Probleemstelling:

Zeolites have received significant attention for their roles in the methanol-to-olefin (MTO) and biomass conversion processes. Zeolites with engineered transition metal sites are also an emerging yet comparatively less explored concept in heterogeneous catalysis.[1] A reaction of high interest and industrial relevance that could benefit from this concept are palladium-catalyzed arene couplings, as biaryl motifs are extensively found in fine chemicals. Homogeneous catalysts are well developed for this purpose,[2–4] but can be inefficient at industrial scales. Therefore zeolite-supported Pd systems are highly promising as they can combine the strengths of homogeneous and heterogeneous catalysis to provide superior selectivity, scalability and sustainability in fine chemicals production. Moreover, the Brønsted acidic sites within the zeolites may enhance the reactivity at the Pd centre, while the pores and channels may direct the process for regioselective outcomes in a manner that’s superior to current homogeneous processes.

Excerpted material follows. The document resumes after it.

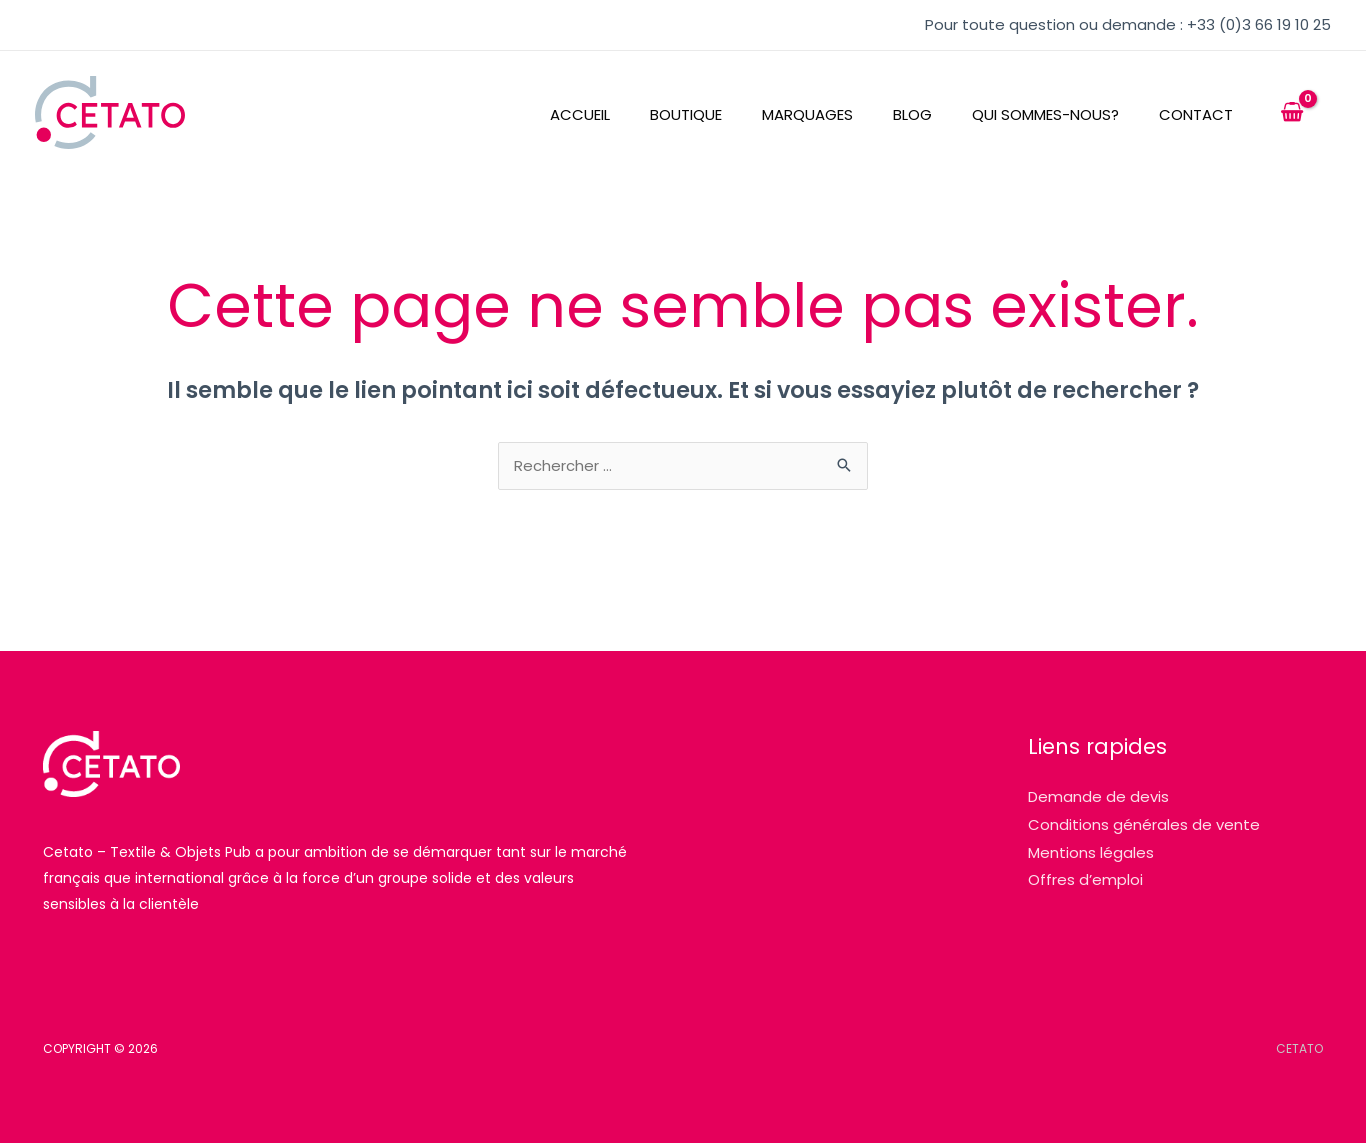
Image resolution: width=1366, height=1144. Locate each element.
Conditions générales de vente (1144, 825)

Figure 1. Illustrative figure of arene cross-coupling catalyzed by cationic palladium in a zeolite.

Research is already underway in developing such catalytic systems, but a clear understanding of the underlying mechanisms is crucial for future developments. Experimental techniques such as spectroscopy and kinetic analyses can offer some insight, but a complete picture from experiment is often lacking due to the short lifespans and high reactivities of the intermediates in catalysis. State-of-the-art molecular modelling can fill this void by providing crucial insight into the reaction mechanism to assist with experiment, and thus drive the engineering of these processes forward for fine chemicals production.

Doelstelling:

The goal of this project is to characterize how the oxidative coupling of arenes takes place at the palladium sites within the zeolites, and how the zeolite-supported reactions compare with analogous homogeneous systems. The key catalytic steps under investigation will be arene adsorption and coordination, C-H activation, C-C coupling, reductive-elimination and Pd(0) re-oxidation, where a combination of static and dynamic simulations from first-principles will be employed to yield accurate energetics. Kinetic models can be constructed from these results, which in turn can be used to rationalize observed product selectivity, and make future predictions for reactivity.

The Center for Molecular Modeling has a wealth of experience in modelling zeolite catalysis with the aforementioned modelling techniques, and the student will be actively trained in them to address the problems at hand. The CMM also has access to large scale computational infrastructure for studying these complex systems, which the student will have ongoing access to assist with their project. Moreover, the student will be actively involved with an ongoing collaboration with the group of Professor Dirk De Vos at KU Leuven surrounding this topic.